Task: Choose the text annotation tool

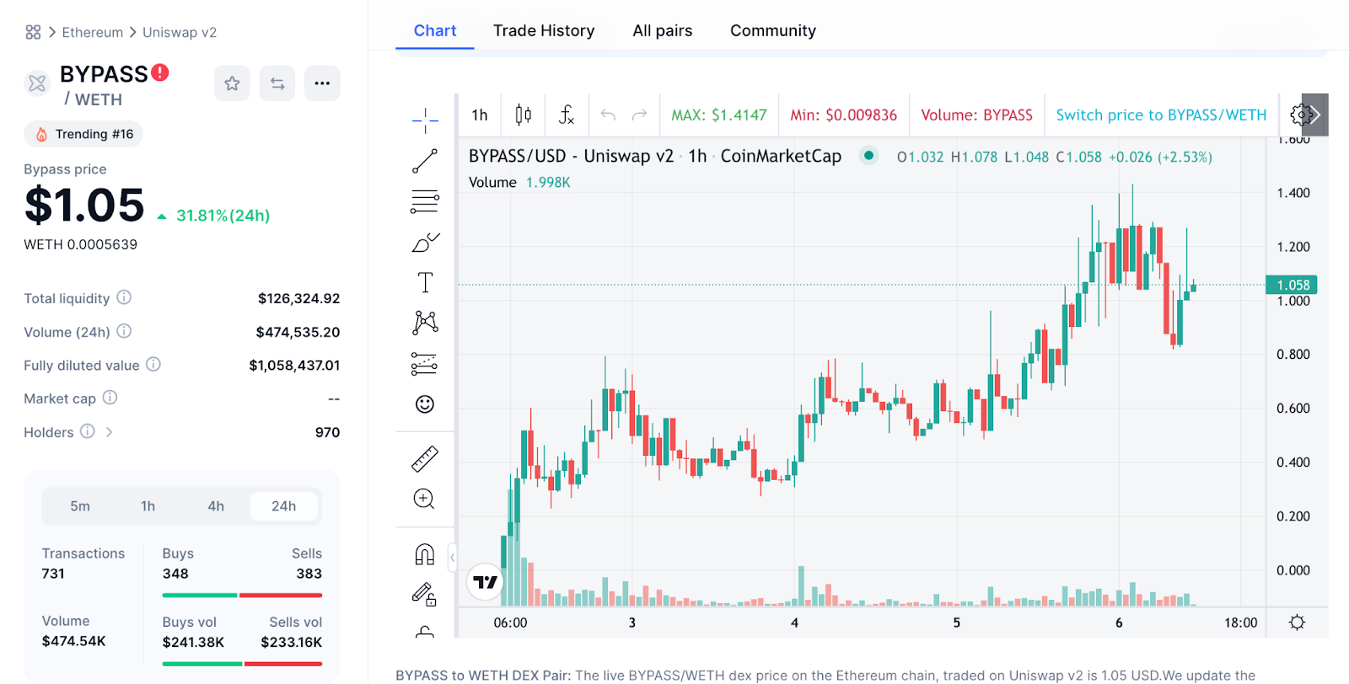Action: point(425,282)
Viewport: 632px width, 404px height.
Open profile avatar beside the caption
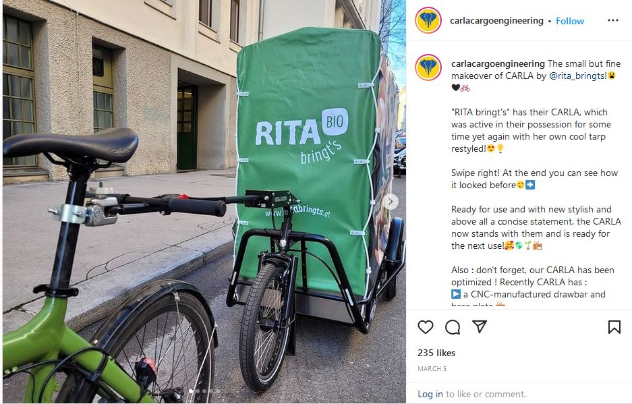[x=428, y=67]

◆ ◆ ◆ ◆ ◆ ◆ ◆

REQUIRED ACTION — Exactly the lines from the one with "Viewport: 632px width, 404px height." through the end of the records are to be repeated, both ends included, and pictures are to be omitted.

RESPONSE TO THE EXERCISE —
Viewport: 632px width, 404px height.
Open profile avatar beside the caption
[x=428, y=67]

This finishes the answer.